> _WHAT THE TASK ASKS_: Lay out the items from the line with "Screen dimensions: 364x227" up to and including the line with "tap(508, 130)" as a JSON list of strings, one string per line, leaving out blank lines.

> _SUPPLIED ENTRIES_:
╔══

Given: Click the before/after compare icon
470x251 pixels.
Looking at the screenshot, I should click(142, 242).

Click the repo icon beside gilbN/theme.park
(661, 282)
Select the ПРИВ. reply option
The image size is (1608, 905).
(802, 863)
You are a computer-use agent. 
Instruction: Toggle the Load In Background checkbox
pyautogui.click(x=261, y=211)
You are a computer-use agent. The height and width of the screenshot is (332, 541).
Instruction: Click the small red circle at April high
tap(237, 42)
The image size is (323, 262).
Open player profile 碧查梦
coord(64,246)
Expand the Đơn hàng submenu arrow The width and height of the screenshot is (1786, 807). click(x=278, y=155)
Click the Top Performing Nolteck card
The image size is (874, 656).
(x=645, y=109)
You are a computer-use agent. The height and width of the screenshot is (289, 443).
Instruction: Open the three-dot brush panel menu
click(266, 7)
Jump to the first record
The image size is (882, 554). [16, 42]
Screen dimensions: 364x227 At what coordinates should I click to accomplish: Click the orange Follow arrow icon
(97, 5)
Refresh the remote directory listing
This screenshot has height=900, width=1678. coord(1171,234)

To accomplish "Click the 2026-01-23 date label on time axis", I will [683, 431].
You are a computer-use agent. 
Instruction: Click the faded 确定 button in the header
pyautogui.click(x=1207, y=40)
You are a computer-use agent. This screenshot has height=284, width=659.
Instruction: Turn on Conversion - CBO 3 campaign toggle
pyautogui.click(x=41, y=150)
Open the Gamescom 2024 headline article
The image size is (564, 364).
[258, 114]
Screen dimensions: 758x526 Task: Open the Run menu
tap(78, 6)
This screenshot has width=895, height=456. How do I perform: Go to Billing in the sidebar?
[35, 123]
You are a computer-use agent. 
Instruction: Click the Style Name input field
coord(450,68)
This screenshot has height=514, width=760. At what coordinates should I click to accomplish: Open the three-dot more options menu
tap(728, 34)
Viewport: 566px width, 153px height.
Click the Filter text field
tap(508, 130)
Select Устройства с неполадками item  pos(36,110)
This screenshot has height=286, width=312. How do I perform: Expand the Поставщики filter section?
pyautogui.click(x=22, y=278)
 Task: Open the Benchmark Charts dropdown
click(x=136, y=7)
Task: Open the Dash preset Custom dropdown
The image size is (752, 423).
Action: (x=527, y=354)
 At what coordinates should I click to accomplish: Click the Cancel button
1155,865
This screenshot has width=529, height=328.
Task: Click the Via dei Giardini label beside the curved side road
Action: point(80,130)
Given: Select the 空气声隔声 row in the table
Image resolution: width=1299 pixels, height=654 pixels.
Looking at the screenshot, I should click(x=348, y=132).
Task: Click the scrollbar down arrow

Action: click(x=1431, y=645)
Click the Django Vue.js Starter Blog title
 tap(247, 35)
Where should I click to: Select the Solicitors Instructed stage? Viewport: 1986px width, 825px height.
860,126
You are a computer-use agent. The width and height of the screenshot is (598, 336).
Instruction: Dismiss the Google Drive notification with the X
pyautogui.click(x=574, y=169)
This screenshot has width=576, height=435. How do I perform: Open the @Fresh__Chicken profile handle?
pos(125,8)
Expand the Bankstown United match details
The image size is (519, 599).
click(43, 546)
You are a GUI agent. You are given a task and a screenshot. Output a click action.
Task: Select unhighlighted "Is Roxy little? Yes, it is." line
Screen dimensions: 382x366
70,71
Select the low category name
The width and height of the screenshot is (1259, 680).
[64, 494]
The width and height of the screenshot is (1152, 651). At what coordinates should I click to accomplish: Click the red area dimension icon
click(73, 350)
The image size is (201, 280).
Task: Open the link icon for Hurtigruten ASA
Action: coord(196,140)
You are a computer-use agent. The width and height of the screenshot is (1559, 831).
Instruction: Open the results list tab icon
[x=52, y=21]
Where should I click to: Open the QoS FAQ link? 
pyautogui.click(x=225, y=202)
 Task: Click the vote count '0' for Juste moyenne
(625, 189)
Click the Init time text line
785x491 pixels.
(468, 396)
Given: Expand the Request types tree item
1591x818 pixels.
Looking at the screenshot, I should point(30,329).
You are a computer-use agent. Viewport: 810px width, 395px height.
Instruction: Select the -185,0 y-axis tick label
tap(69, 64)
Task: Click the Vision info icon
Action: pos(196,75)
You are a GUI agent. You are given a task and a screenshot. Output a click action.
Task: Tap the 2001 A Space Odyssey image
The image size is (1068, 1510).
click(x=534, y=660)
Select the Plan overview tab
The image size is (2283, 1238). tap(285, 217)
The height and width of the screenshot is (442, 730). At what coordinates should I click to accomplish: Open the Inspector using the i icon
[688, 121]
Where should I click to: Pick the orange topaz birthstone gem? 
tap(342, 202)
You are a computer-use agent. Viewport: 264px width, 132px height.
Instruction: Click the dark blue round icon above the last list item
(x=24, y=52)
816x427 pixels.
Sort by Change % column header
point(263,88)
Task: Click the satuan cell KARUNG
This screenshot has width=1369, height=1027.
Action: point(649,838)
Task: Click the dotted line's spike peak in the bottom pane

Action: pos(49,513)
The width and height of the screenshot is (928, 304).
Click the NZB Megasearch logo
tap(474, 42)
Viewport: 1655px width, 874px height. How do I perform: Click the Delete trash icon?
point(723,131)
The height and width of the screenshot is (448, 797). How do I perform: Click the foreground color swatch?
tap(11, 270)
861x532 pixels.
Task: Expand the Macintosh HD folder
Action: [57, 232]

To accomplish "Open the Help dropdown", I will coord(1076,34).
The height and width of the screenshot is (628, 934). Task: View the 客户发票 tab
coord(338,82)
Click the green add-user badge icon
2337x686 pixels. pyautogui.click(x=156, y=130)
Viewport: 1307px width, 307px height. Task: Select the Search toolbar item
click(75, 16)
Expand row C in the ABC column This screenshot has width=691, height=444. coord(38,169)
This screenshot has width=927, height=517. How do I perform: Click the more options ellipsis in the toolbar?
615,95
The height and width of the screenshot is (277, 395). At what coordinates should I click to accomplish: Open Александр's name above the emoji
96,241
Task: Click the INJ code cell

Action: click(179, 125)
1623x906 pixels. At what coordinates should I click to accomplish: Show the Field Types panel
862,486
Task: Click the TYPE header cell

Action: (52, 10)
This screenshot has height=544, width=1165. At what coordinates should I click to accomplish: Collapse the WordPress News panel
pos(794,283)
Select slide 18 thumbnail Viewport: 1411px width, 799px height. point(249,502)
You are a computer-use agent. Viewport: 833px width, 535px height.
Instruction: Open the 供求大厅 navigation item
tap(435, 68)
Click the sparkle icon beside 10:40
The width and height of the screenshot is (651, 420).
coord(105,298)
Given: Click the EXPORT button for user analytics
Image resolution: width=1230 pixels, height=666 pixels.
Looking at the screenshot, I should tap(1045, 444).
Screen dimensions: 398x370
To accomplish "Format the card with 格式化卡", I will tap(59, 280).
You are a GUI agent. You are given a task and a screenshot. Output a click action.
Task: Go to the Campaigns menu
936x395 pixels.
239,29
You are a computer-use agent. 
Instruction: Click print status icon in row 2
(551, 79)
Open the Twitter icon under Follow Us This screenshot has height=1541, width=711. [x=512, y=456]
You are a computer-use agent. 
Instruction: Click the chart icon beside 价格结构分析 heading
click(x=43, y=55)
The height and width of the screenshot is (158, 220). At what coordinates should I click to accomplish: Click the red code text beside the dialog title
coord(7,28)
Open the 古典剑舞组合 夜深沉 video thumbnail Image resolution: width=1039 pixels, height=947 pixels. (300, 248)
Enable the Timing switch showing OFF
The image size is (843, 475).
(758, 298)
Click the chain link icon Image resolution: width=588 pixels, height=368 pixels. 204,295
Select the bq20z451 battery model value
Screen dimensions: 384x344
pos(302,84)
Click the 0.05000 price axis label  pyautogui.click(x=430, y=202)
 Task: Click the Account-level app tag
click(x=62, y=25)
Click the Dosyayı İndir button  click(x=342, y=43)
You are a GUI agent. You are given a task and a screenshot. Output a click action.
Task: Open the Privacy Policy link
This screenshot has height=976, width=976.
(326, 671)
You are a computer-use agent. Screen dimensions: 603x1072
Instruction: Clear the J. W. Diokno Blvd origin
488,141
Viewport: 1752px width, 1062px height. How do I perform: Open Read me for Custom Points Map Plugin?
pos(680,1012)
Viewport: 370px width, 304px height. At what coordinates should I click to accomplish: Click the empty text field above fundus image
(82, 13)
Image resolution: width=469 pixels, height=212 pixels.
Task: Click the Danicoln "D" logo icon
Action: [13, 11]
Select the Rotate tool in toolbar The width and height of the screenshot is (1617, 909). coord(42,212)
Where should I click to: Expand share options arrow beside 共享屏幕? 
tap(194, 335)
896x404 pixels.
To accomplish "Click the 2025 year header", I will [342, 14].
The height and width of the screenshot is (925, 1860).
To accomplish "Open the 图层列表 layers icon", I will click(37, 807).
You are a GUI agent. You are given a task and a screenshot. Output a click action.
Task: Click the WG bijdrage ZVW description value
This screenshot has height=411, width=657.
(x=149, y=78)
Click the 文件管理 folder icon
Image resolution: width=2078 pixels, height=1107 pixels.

╚══

> _FULL ANSWER_:
[
  "Screen dimensions: 364x227 At what coordinates should I click to accomplish: Click the orange Follow arrow icon",
  "(97, 5)",
  "Refresh the remote directory listing",
  "This screenshot has height=900, width=1678. coord(1171,234)",
  "To accomplish \"Click the 2026-01-23 date label on time axis\", I will [683, 431].",
  "You are a computer-use agent. ",
  "Instruction: Click the faded 确定 button in the header",
  "pyautogui.click(x=1207, y=40)",
  "You are a computer-use agent. This screenshot has height=284, width=659.",
  "Instruction: Turn on Conversion - CBO 3 campaign toggle",
  "pyautogui.click(x=41, y=150)",
  "Open the Gamescom 2024 headline article",
  "The image size is (564, 364).",
  "[258, 114]",
  "Screen dimensions: 758x526 Task: Open the Run menu",
  "tap(78, 6)",
  "This screenshot has width=895, height=456. How do I perform: Go to Billing in the sidebar?",
  "[35, 123]",
  "You are a computer-use agent. ",
  "Instruction: Click the Style Name input field",
  "coord(450,68)",
  "This screenshot has height=514, width=760. At what coordinates should I click to accomplish: Open the three-dot more options menu",
  "tap(728, 34)",
  "Viewport: 566px width, 153px height.",
  "Click the Filter text field",
  "tap(508, 130)"
]